Джеймс Риз - Книга теней
Простыни, разумеется, забрали в первую очередь. Ну как же: ледяное семя дьявола! В ушах моих еще звенели крики, раздававшиеся здесь утром, и я не могла понять, что вызывает у меня больший гнев: само обвинение или его абсурдность. Тонкий матрас мой не был ничем застлан, однако его устилали ветви и веточки, срезанные с вяза и рябины, вереска и терновника. Суеверные дряни! Во мне снова вскипела ярость. Как им не понять! Какая глупость – верить в силы тьмы, верить, что ветки, разбросанные по кровати, могут остановить Сатану! Я смахнула их и присела на край. Затем откинулась на спинку, заплакала от злости, бессилия и боли. Да, от боли, потому что хлынувшие из глаз слезы жгли израненное лицо! Тут я заметила, что постель мокрая, и догадалась, что ее полили святой водой.

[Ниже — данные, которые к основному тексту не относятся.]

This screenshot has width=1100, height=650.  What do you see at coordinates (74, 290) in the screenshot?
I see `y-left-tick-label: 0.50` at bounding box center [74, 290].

Однако подушка, на которой еще оставалась льняная наволочка, похоже, избежала варварского ритуала. Я рванула ее к себе, надеясь устроиться поудобней, уткнулась в нее лицом и – о да! Она еще хранила в себе аромат волос Перонетты, уехавшей навсегда Перонетты, ибо кому, как не ей, следовало нестись в ландо прочь отсюда вместе с ее тетей. Но лавандовая нота перебивалась другим запахом, более сильным. Что это? Железо? Ну конечно, подушка пропиталась ржавчиной, пропахла ею, ведь саму кровать тоже окатили святою водой. Когда я коснулась железной рамы, то рука моя испачкалась в чем-то мокром и темном. Наклонясь, я присмотрелась и заметила на белой наволочке красные пятнышки, рука моя коснулась другой стороны подушки, и… Перевернув ее, я увидела прямо в центре расплывшееся алое пятно в форме сердца, а может быть, кулака.
Но кому могла принадлежать эта свежая кровь?
Послышался шорох, но исходил он явно не от человека. Это было тихое мяуканье. Оно доносилось из-под кровати. Я нагнулась и дрожащими пальцами вытащила из-под койки угольно-черную кошку, никогда прежде не встречавшуюся мне в С***. Она не стала убегать и тут же принялась обнюхивать мою испачканную в ее крови руку. Ей совсем недавно обрезали уши, причем, видимо, самым варварским способом, тупыми ножницами или столовым ножом. Я взяла кошку на руки. Что они с нею сделали? Лаская несчастное, изувеченное создание, я как бы просила прощения, ибо хорошо понимала, что являюсь причиной ее мучений. (Единственный способ не дать кошке превратиться в наперсницу ведьмы – это обрезать ей уши; по крайней мере, так утверждают у нас на севере.)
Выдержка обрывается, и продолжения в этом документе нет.